INSTRUÇÃO A
Transcreva, sem alterações, a parte do texto sobre as mulheres e a Igreja Católica que começa nas palavras que contêm "Eram tempos bem" e termina em "um status social.".
INSTRUÇÃO B
Por favor, liste as mulheres que o texto sobre as mulheres e a Igreja Católica apresenta com o título de doutoras da Igreja.

#### TRECHO SELECIONADO ####

As Mulheres e a Igreja Católica
Jesus conversou com a samaritana no poço. Ele falava com adúlteras e prostitutas. Tinha muitas seguidoras mulheres. As cartas paulinas também nos mostram que as mulheres tinham papel importante desde o início do cristianismo, como Priscila.
Há muitas histórias de mulheres mártires desde o cristianismo primitivo. A Igreja Católica possui um número bem impressionante de santas mulheres que foram canonizadas. Há inclusive as que ganharam o título de doutoras da Igreja, que se destacaram por seu saber teológico: Teresa de Ávila, Catarina de Siena, Teresinha de Lisieux e Hildegarda de Bingen. Temos também a famosa filósofa judia Edith Stein, que se converteu ao cristianismo.
Simplesmente há muitas santas e mulheres importantes ao longo da história do cristianismo para falarmos de todas. Há inclusive aquelas que se retiraram para o deserto em uma vida eremítica, como a ex-prostituta Santa Maria do Egito.
Mas, espere, há muito mais. Desde Joana d’Arc até Santa Teresa de Calcutá fica claro que mulheres muito diferentes, com as mais variadas habilidades e personalidades, passaram pela Igreja. Há Santa Kateri Tekakwitha, índia norte-americana que se tornou santa. Há Santa Bernadette, de Lourdes, e Santa Jacinta, de Fátima.
Santa Clara de Assis, grande amiga de São Francisco, também nos inspira com sua vida. Santa Maria Goretti, que morreu ainda criança, é uma história impressionante de perdão que nos fascina até hoje.
Em muitas épocas históricas, nas mais diversas sociedades, uma das únicas opções de vida para uma mulher era se casar e ter filhos. O pai da família um dia iria morrer. Sendo assim, a esperança de um bom casamento era a garantia de que as filhas mulheres teriam comida e um teto no futuro.
E o que acontecia quando o marido da mulher morria? Na maior parte das vezes, essa mulher perdia tudo, não tinha mais onde morar e passava fome, dependendo ou do auxílio financeiro dos filhos homens ou de mendigar na rua.
Por isso a Bíblia fala tanto na importância de auxiliar os órfãos e as viúvas. Os filhos abandonados precisavam aceitar qualquer emprego para ter o que comer, mesmo que isso significasse serviços arriscados, que poderiam lhes custar a vida. Muitas mulheres recorriam à prostituição.
A não ser que a mulher nascesse como princesa ou fosse de uma família nobre muito rica e importante, não havia muitas opções para ela. Prostituir-se, mendigar ou se casar? Prostituindo-se ela poderia morrer de alguma doença venérea. Mendigando nas ruas ela poderia morrer de fome, de frio ou de alguma doença oportunista. E ao se casar, havia uma grande chance de morrer no parto de algum dos dez ou vinte filhos que ela gerasse.
Eram tempos bem difíceis para as mulheres. Ainda mais do que hoje. A maior parte preferia morrer de tanto ter filhos, pois ao menos casar e gerar filhos tinha seus momentos felizes e um status social.

#### DADOS FORNECIDOS ####

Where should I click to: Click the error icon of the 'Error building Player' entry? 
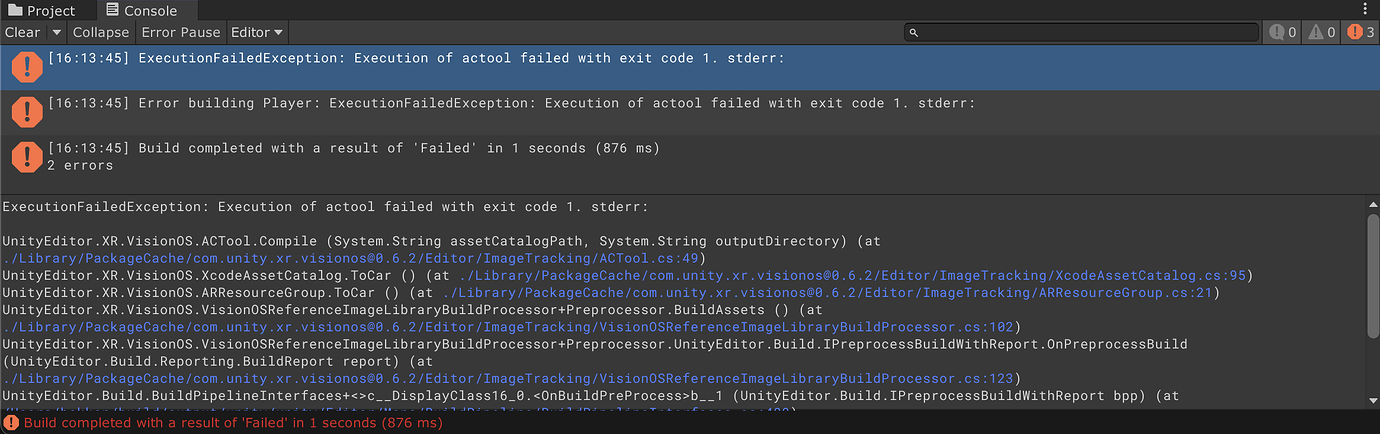click(x=26, y=111)
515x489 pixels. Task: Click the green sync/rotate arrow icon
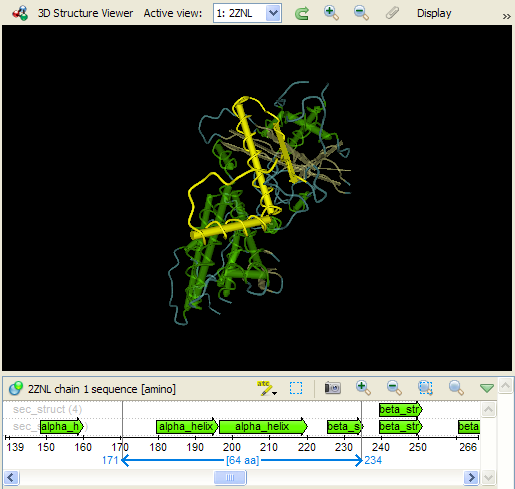[302, 14]
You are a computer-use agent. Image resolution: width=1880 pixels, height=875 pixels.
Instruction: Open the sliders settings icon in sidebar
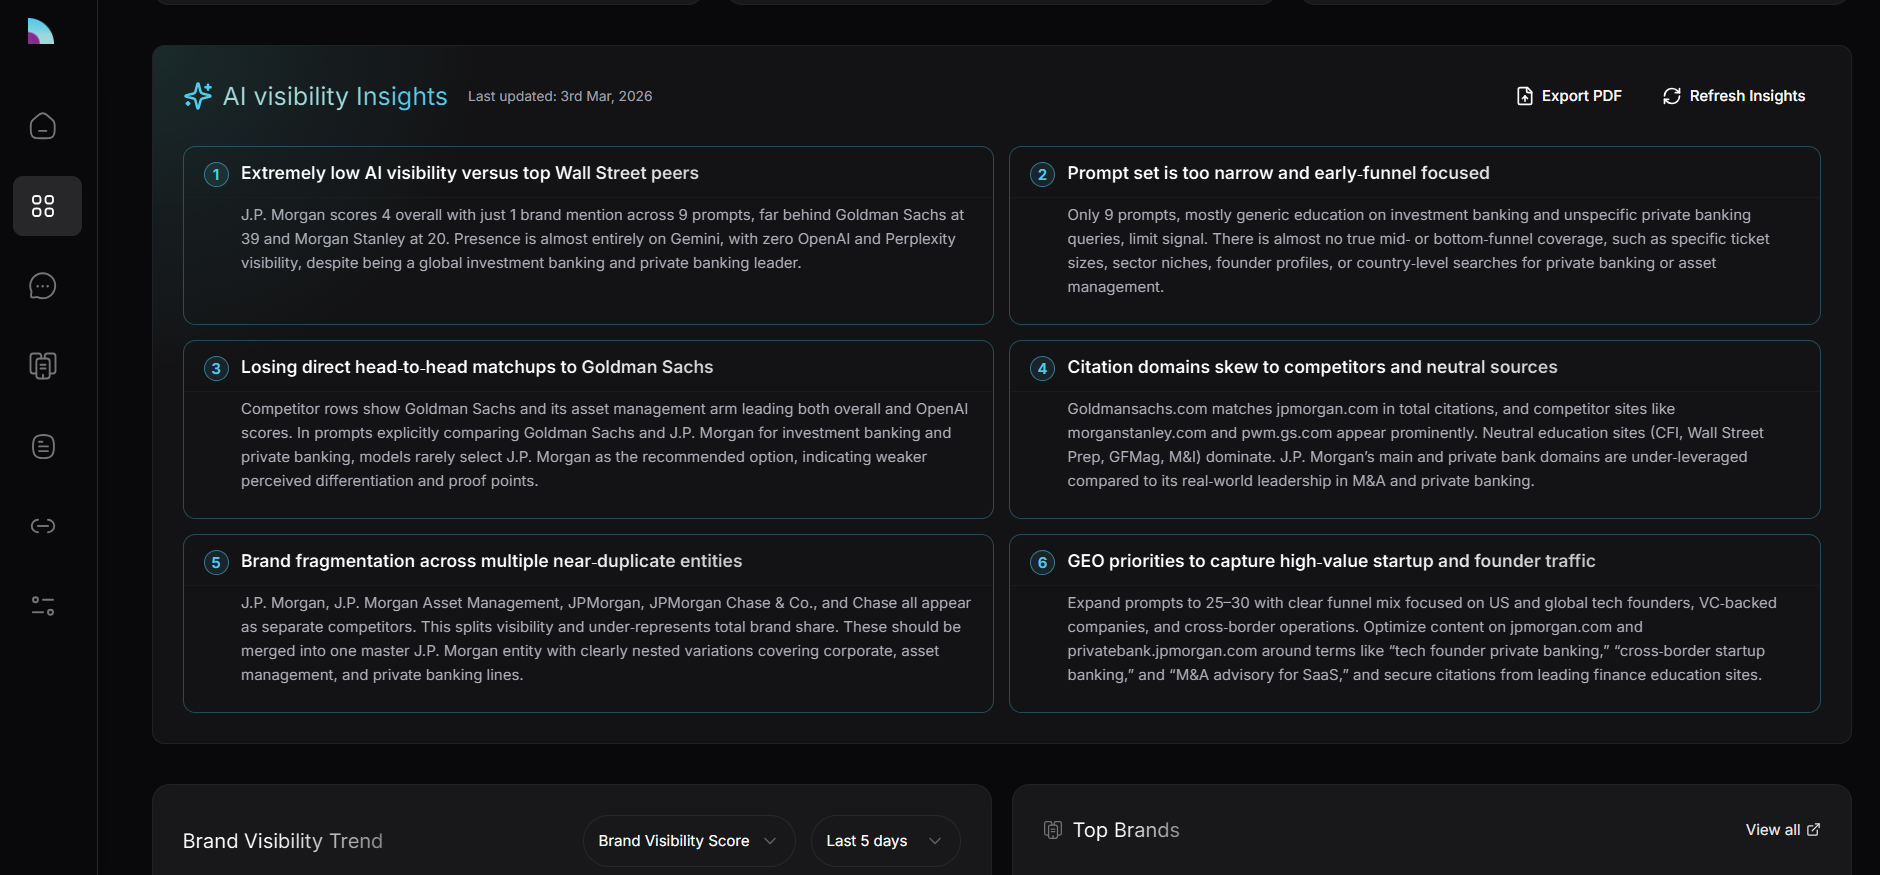coord(43,606)
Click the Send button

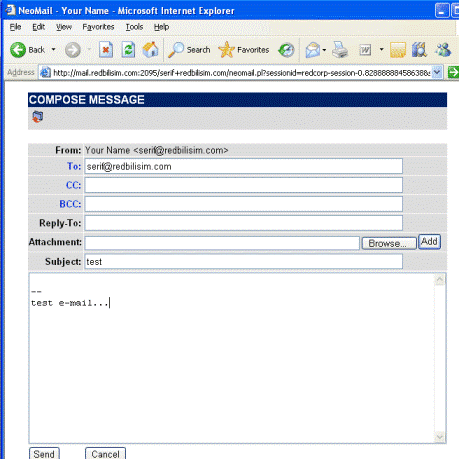click(x=44, y=453)
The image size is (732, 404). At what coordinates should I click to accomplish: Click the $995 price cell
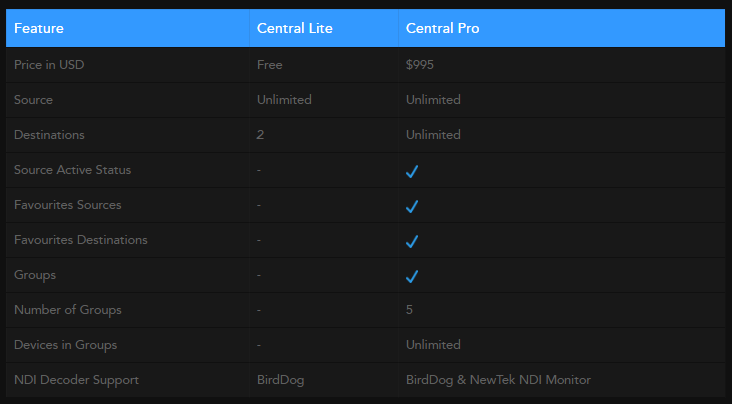(420, 65)
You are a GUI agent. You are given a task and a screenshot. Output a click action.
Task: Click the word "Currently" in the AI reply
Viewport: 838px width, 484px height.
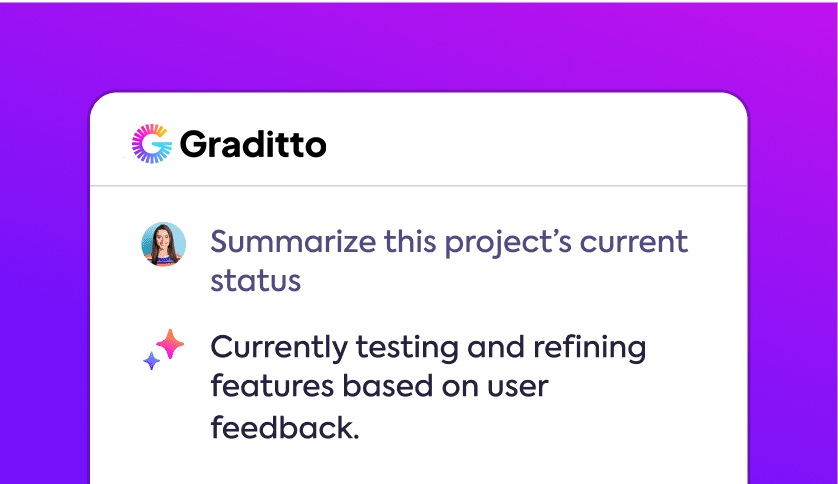pos(279,348)

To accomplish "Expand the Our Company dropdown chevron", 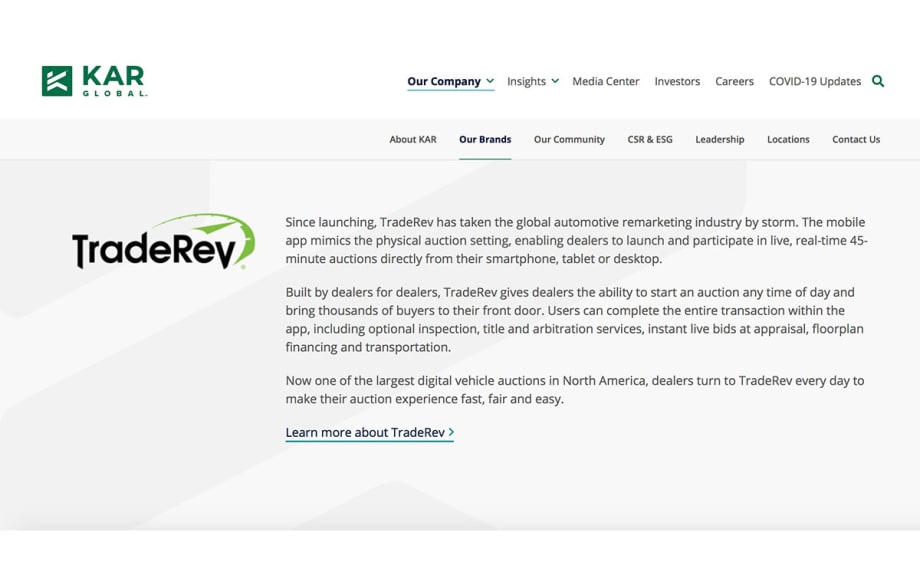I will click(490, 81).
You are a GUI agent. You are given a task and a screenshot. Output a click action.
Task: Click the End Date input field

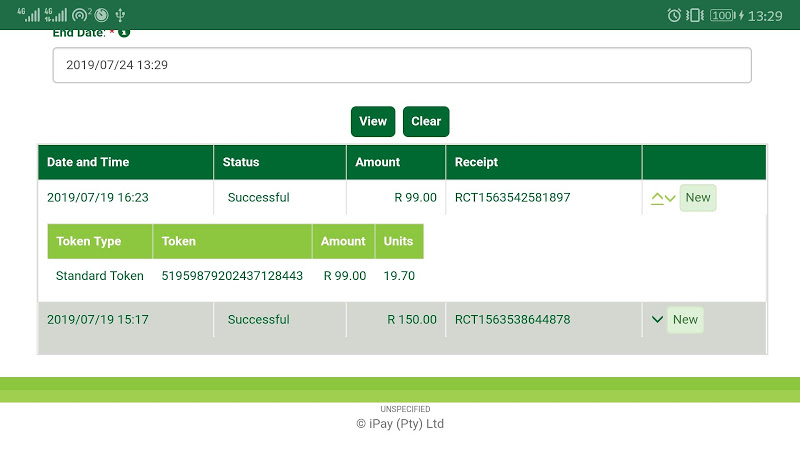(x=401, y=65)
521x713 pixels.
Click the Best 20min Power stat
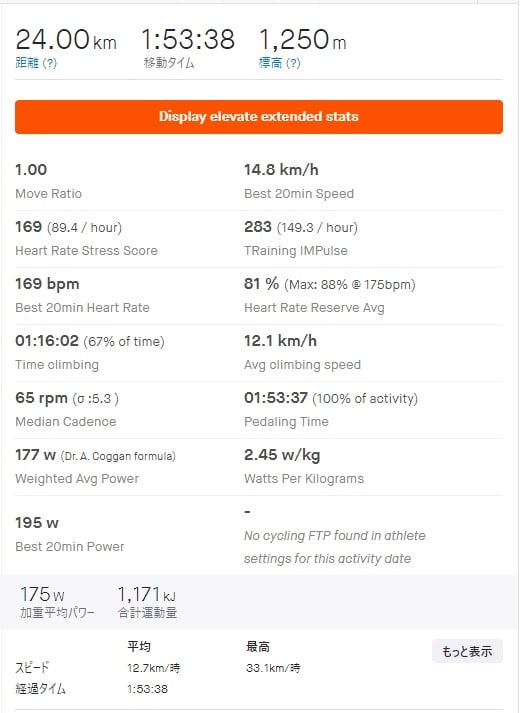click(70, 534)
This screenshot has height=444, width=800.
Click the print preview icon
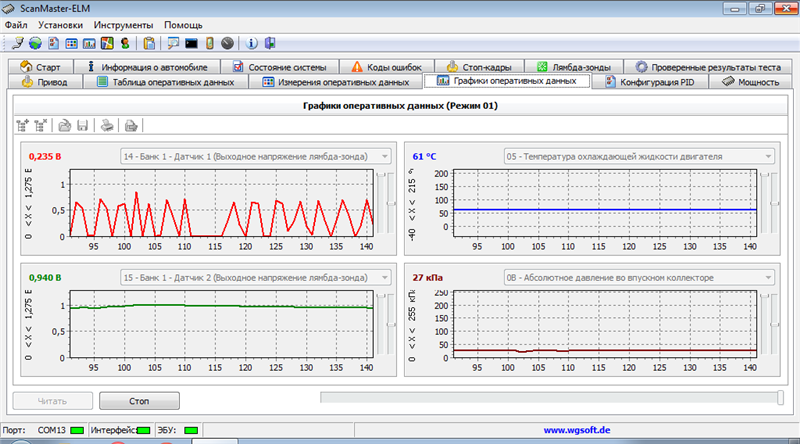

####

ESPAÇO DE RESPOSTA A
Eram tempos bem difíceis para as mulheres. Ainda mais do que hoje. A maior parte preferia morrer de tanto ter filhos, pois ao menos casar e gerar filhos tinha seus momentos felizes e um status social.

ESPAÇO DE RESPOSTA B
Teresa de Ávila, Catarina de Siena, Teresinha de Lisieux e Hildegarda de Bingen.